Transgender in Kolumbien: Als versteckte Transfrau bei der Farc-Guerilla

Zwanzig Jahre lang kämpfte Dayana für die kolumbianischen Farc-Rebellen. Ihre wahre Identität hielt die Transfrau immer geheim - jetzt kann sie sie endlich leben. Ein Porträt.

Ihr Name ist Dayana - als sie bei der Farc-Guerilla kämpfte, hieß sie noch Javier. Die großen, kräftigen Hände sind ein scharfer Kontrast zur weiblichen, langen Mähne, die die Ex-Rebellin trägt.

Dayana stammt aus einer armen Familie und wurde von der Großmutter großgezogen. Die heute 46 Jahre alte Trans-Frau kämpfte zwanzig Jahre lang in den Reihen der Rebellen von Lateinamerikas ältester Guerilla, den „Fuerzas Armadas Revolucionarias de Colombia“. Bis zu ihrer Flucht im Jahr 2010 unterdrückte sie ihr wahres Ich.

Geldmangel hatte sie damals dazu gebracht, der Farc beizutreten. Dabei verspürte sie schon immer das Verlangen, sich als Frau zu geben. „In der Farc hätte ich niemals sagen können, dass ich schwul oder transsexuell bin - aus Angst, sie würden mich töten“, erzählt Dayana im Gespräch. In jenen Jahren im kolumbianischen Urwald sah Dayana eigenen Worten zufolge einige sterben, „weil sie homosexuell waren“ und die Farc-Guerilla „dies nicht akzeptiert“.

Sie hatte zwanzig Jahre lang keinen Partner - zu gefährlich

„Ich weiß, dass es mehrere Personen wie mich in der Farc gab, doch sie sprachen aus Angst nie darüber.“ Diese Angst ließ Dayana zwanzig Jahre lang vorgeben, sie sei Javier. Während all dieser Zeit hatte sie keinen Partner. „Es gab einen Mann, der mir gefiel, aber ich habe ihm nie etwas gesagt“, erinnert sich Dayana. „Hätte jemand etwas gemerkt, hätten sie meinetwegen einen Kriegsrat abgehalten.“ In solchen internen „Gerichtsverfahren“ entschieden die Guerilleros, ob jemand aus den eigenen Reihen sterben musste. Oder weiter leben durfte.
----------------
Offene Aufgaben:
1: Welchen Namen trug Dayana laut dem Porträt über Dayana, als sie bei der Farc-Guerilla kämpfte?
2: Greife das Porträt über Dayana nach seinem letzten Satz auf und schreibe es weiter.
Das anschließende Material stammt aus einer anderen Quelle als das Porträt über Dayana.

Datenauszug:
----------------
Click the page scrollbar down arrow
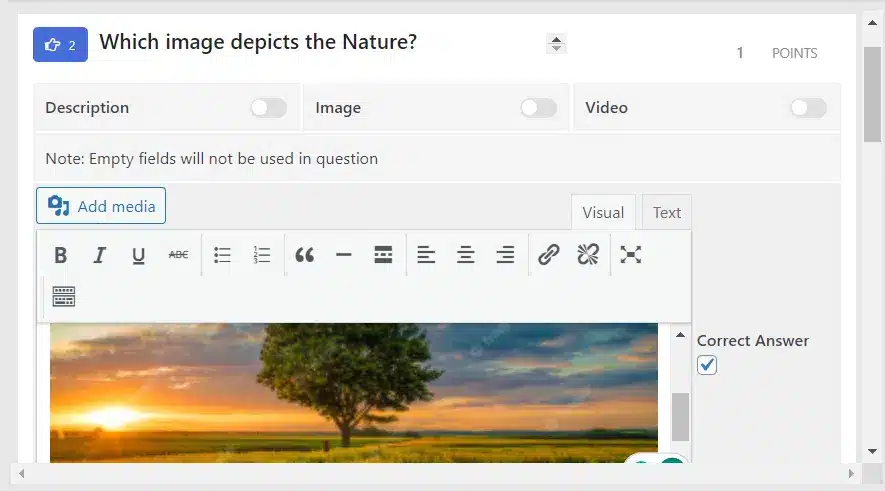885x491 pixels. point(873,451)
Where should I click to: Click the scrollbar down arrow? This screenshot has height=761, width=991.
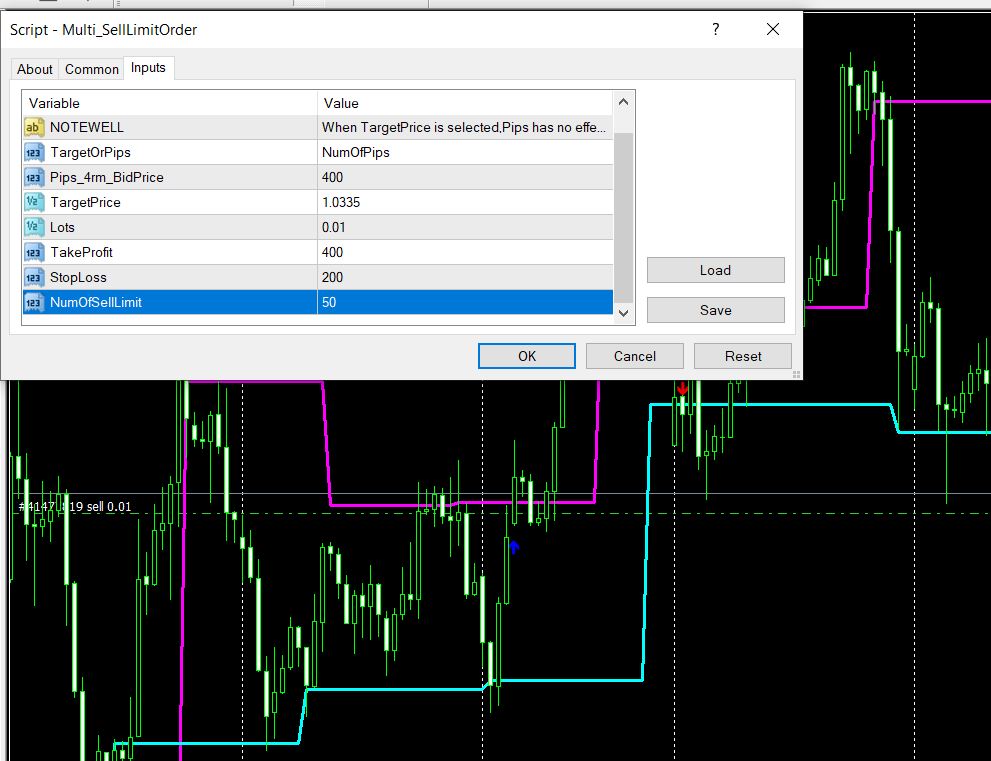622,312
----------------
Gelöste Aufgaben:
1: Damals hieß sie noch Javier.

2:
Nach Zahlen der kolumbianischen Regierung meldeten sich 1800 Menschen, die zur LGBTIQ-Minderheit gehören und deshalb während des Konflikts mit der Farc Gewalt ausgesetzt waren. Aktivisten sagen, die Dunkelziffer sei höher, da viele lesbische, schwule, trans- oder intersexuelle Opfer Gewalt nicht meldeten. In einem Bericht der Nichtregierungsorganisation „Colombia Diversa“ hieß es, queere Menschen seien zum Ziel von „sozialen Säuberungen“ geworden, um sie „auszuschließen, zu töten, zu vertreiben oder zu vergewaltigen.“

Homosexualität stieß in Augen der Farc gegen die Disziplin

Auch Wilson Castañeda von der Nichtregierungsorganisation „Caribe Afirmativo“ sagt, Schwule seien bei der Farc bestraft worden, weil Homosexualität nach Ansicht der Farc gegen die Disziplin verstieß.

Die Gruppe schloss im November 2016 einen historischen Frieden mit der Regierung - nach mehr als fünfzig Jahren Kampf. Die Ex-Guerilleros wollen nun als Partei für ihre Ziele wie eine gerechtere Landverteilung eintreten. Ein neues Leben aufzubauen, ist schwer, viele fürchten auch Racheakte für die im Untergrund verübten Taten.

Dayana träumte lange von einem Leben außerhalb der Rebellengruppe. Tag für Tag wartete sie auf eine Gelegenheit zu entkommen. 2010 kam der Moment. „Ich war in San José del Guaviare auf Wache, ich kannte die Gegend und wusste, in welchem Abschnitt die (kolumbianische) Armee war“, sagt Dayana. „In der Nacht, als es ganz dunkel war, fing ich an zu laufen und bat einen Bauern, mich mit einem Boot über den Fluss zu bringen.“

Sie fing an, sich zu schminken, das Haar wachsen zu lassen

Als Dayana sich den Behörden stellte, brachten sie sie in die Hauptstadt Bogotá. Einige Zeit danach habe sie mit ihrer Geschlechtsangleichung begonnen, erzählt Dayana weiter. „Es kam der Moment, an dem ich sagte: ,Es reicht, ich werde sein, was ich will'.“ Sie fing an, sich dezent zu schminken, das Haar wachsen und kastanienbraun färben zu lassen und Blusen in Rosé-Tönen zu tragen.

Zurück blieb der Farc-Soldat, für den sie sich nicht schämt. Sie sei nicht gezwungen worden, einzutreten. Sie habe auch niemals versucht, diese Vergangenheit zu vergessen. „Ich weiß, dass ich keine Frau bin, auch kein Mann, ich bin ein transsexuelles Mädchen und glücklich damit.“

In ihrem neuen Leben ohne Waffen versucht Dayana, das Schneiderhandwerk zu erlernen. Sie kaufte zwei Nähmaschinen, doch Arbeit fand sich noch keine - aus Mangel an Erfahrung. So arbeitet Dayana auf Marktplätzen und schleppt dort schwere Pakete mit Lebensmitteln. Ihre beiden besten Freundinnen Andrea und Michelle wissen um ihre Geschichte - auch sie sind Transsexuelle.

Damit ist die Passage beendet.